Say how many lines in the records contain the string "icon", giving the number by itself.

Records for processing
┄┄┄┄┄┄┄┄┄┄
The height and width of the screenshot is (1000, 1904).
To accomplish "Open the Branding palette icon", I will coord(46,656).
┄┄┄┄┄┄┄┄┄┄
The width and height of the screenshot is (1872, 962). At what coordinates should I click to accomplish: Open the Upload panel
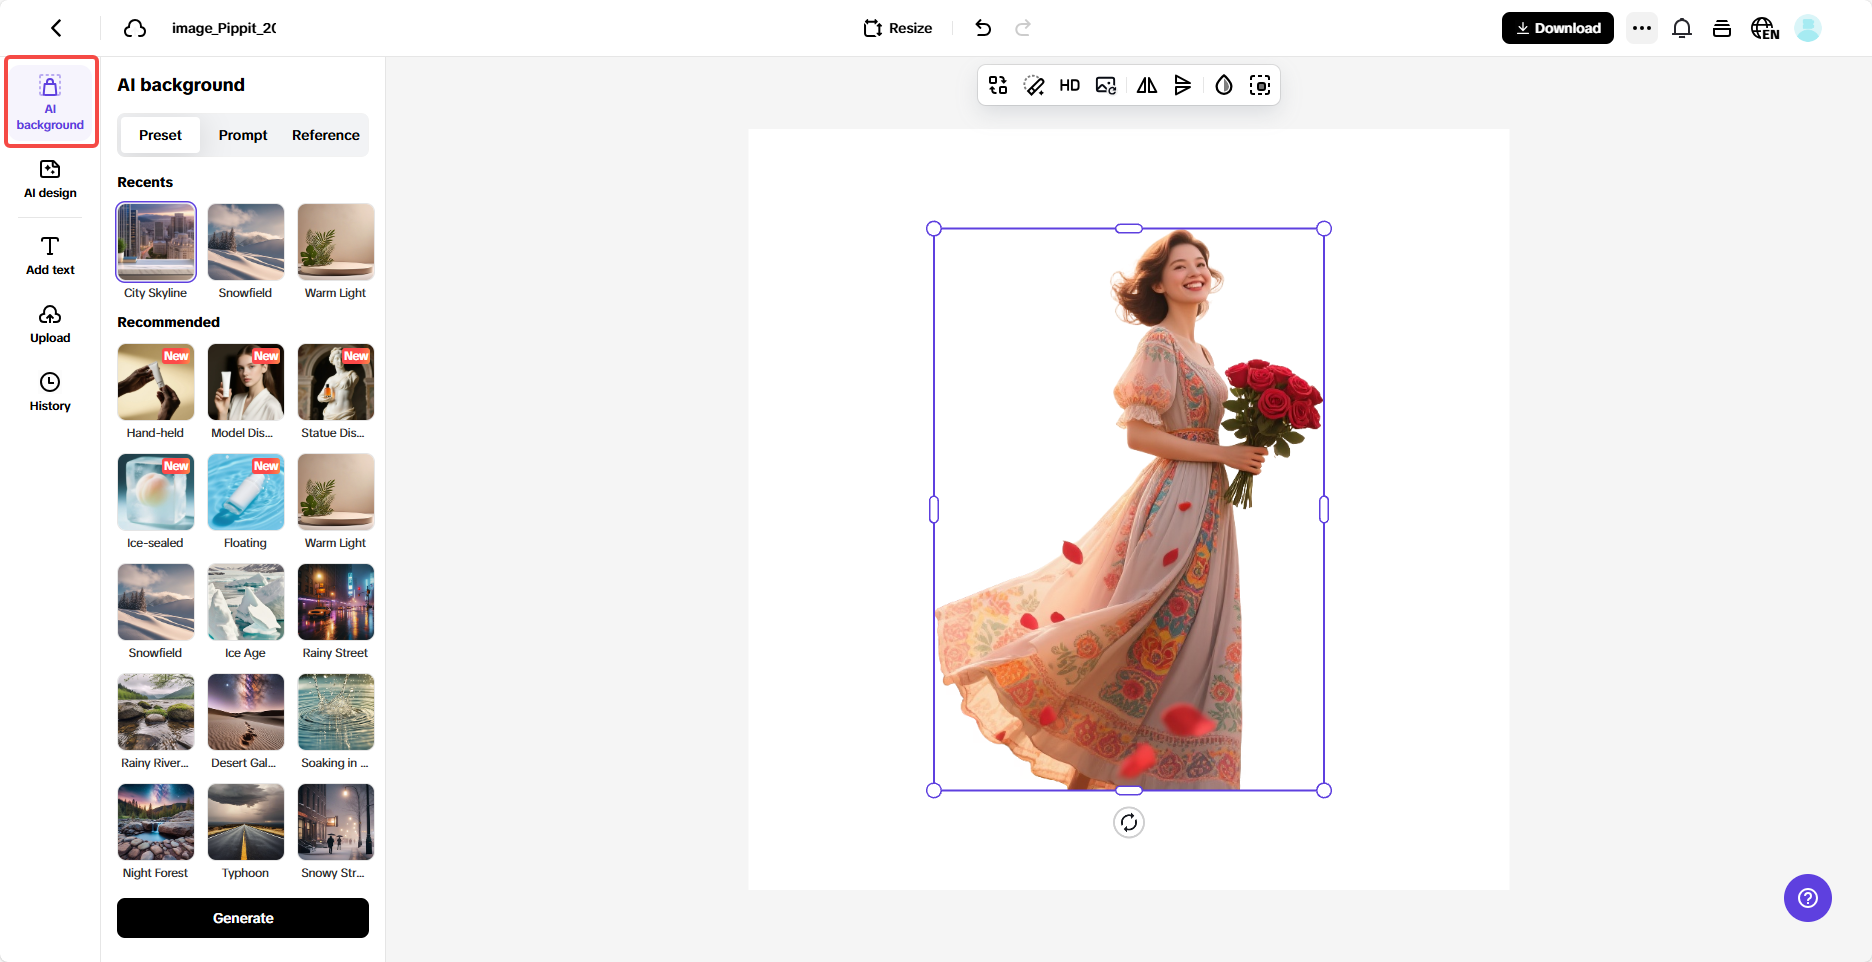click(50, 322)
┄┄┄┄┄┄┄┄┄┄
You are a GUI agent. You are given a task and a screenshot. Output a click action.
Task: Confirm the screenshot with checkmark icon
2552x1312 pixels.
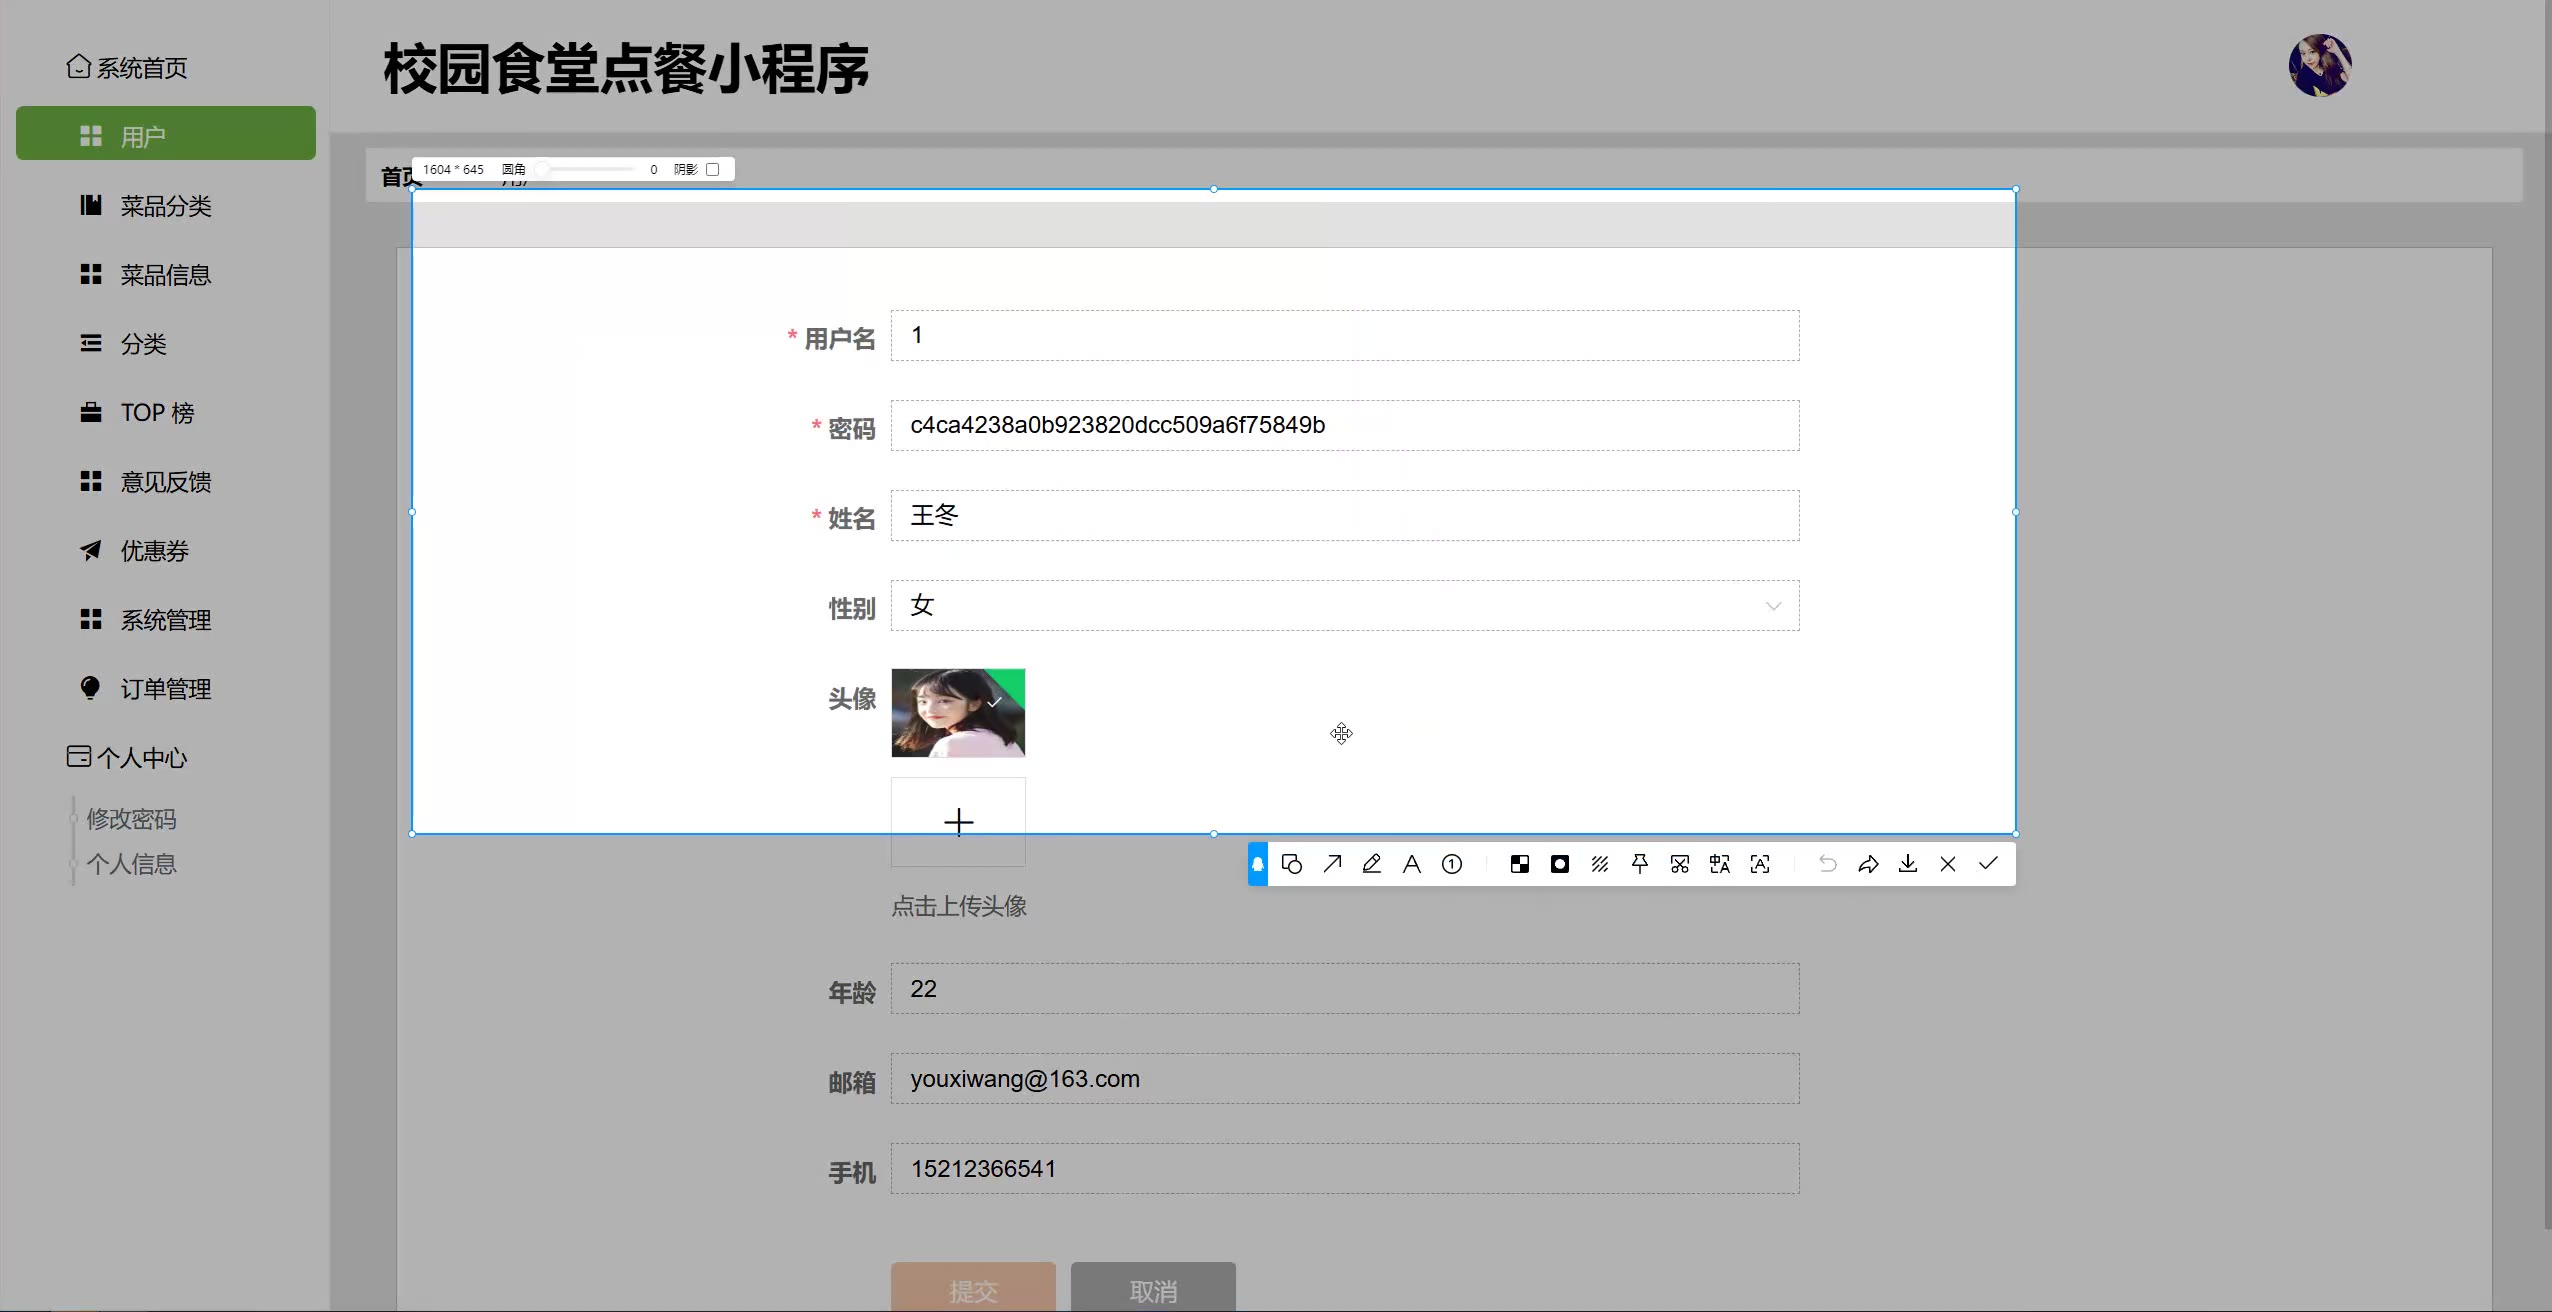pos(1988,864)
┄┄┄┄┄┄┄┄┄┄
Output
2